These days, birth mothers are able to choose to have an open or semi-open adoption that allows them to maintain as much or as little contact as they feel comfortable sharing with the adoptive family. This gives women the option to keep in touch with the children they place for adoption, if they wish.But for many years, adoptions were primarily closed and contact between birth mothers and the adoptive family was severed. The more time passed since the adoption, the more likely the loss of information and adoption records became, which has made it difficult for many birth mothers to find adopted children years after the adoption.
Fortunately, the process of birth parents searching for adoptees is typically easier than the process of an adoptee searching for birth family, simply because you usually have more information to start your search with. For example, if you’re a birth mother searching for daughter and you remember (or have records of) the adopted child’s date of birth, the hospital and county of birth, the name of the child as listed on the original birth certificate, or the name of the adoptive parents, there’s a good chance that you’ll be able to locate an adopted child with relative ease.
Here are the five steps of how to find a child that was adopted:
1. Talk to the people who helped to facilitate your adoption.
This would likely be your lawyer, social worker, or adoption agency that worked with you to place your child for adoption. If you placed your child for adoption through a friend or family member, you should start with the person you spoke with throughout the original adoption process.
These people will often have some adoption records that can include the adoptive family’s last name, an old address for the family, etc. They may even still be in direct contact with members of the adoptive family and may be able to reach out to the adoptive family for you to ask if they’re interested in having contact.
2. Research your state’s regulations about adoption records.
Some states will be able to provide copies of adoption documents such as the consent forms, the original birth certificate, or some identifying information for the adoptive family at your request. Other states have sealed this information to protect the privacy of those involved in the adoption. You may be able to petition the court to have some information released to you, but you’ll need to contact the County Court Clerk to learn more about their individual procedure.
3. Contact the County Court Clerk where you completed your adoption.
This is who you’d contact to obtain the adoption records outside of the agency you worked through. At the very least, they’ll likely be able to find the name of the judge and/or adoption caseworker that finalized the adoption proceedings, and they may have information on the adoptive family.
4. Register with the online adoption reunion registry.
Your state may have an online adoption reunion registry that you can sign up on. The registry will notify you if your adopted child also registers to find you. They may already be registered if they’re also searching for you.
To successfully find your adopted child through the reunion registry, you’d both have to register, but it’s a good idea to cast as wide a net as possible in your search for your adopted child, starting with the registry — just in case.

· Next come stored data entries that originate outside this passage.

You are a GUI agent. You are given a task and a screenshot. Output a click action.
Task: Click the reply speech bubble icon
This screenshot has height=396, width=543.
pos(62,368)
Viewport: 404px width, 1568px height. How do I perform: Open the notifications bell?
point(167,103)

5. Use whatever information you have to find an adopted child.
If you have the date of birth and birth location information, you’re already off to a decent start. If you know the name(s) of the adoptive parents, that’s even better.

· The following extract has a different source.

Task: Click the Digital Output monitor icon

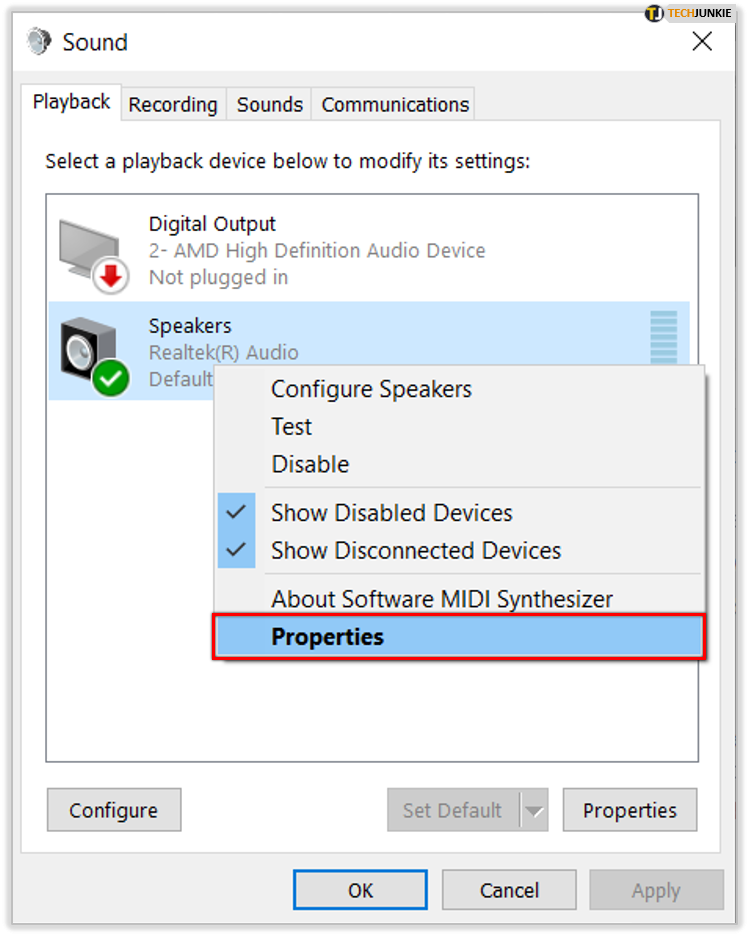Action: [90, 243]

Here are some helpful resources to aid you in how to find an adopted child:
- DOB Search
- American Adoption Congress
- Advanced Background Checks
- Moose Roots
- Social Security Death Master File
- US Identify
- Facebook—search for Adoption Search Angels or adoptee search groups!
It can also be helpful for both practical and emotional support to join online forums for other birth parents searching for adopted children. They may be able to provide you with support, advice and useful tips in finding your adopted child.
You should take care to prepare yourself for the possibility of not finding your adopted child, or learning that they’re not ready to have contact with you. Adoption reunions can be extremely positive for both parties, but it isn’t always the best option for every situation.
Remember: if you do find your adopted child, this doesn’t mean that you can “take them back.” It simply means that you may have an opportunity to establish some level of contact or even form a relationship with them, if they’re equally willing to do so.
No matter the outcome, the search and reunion process is an emotional one for everyone involved. The adult adopted child needs to agree to establish contact if you decide to pursue an adoption reunion.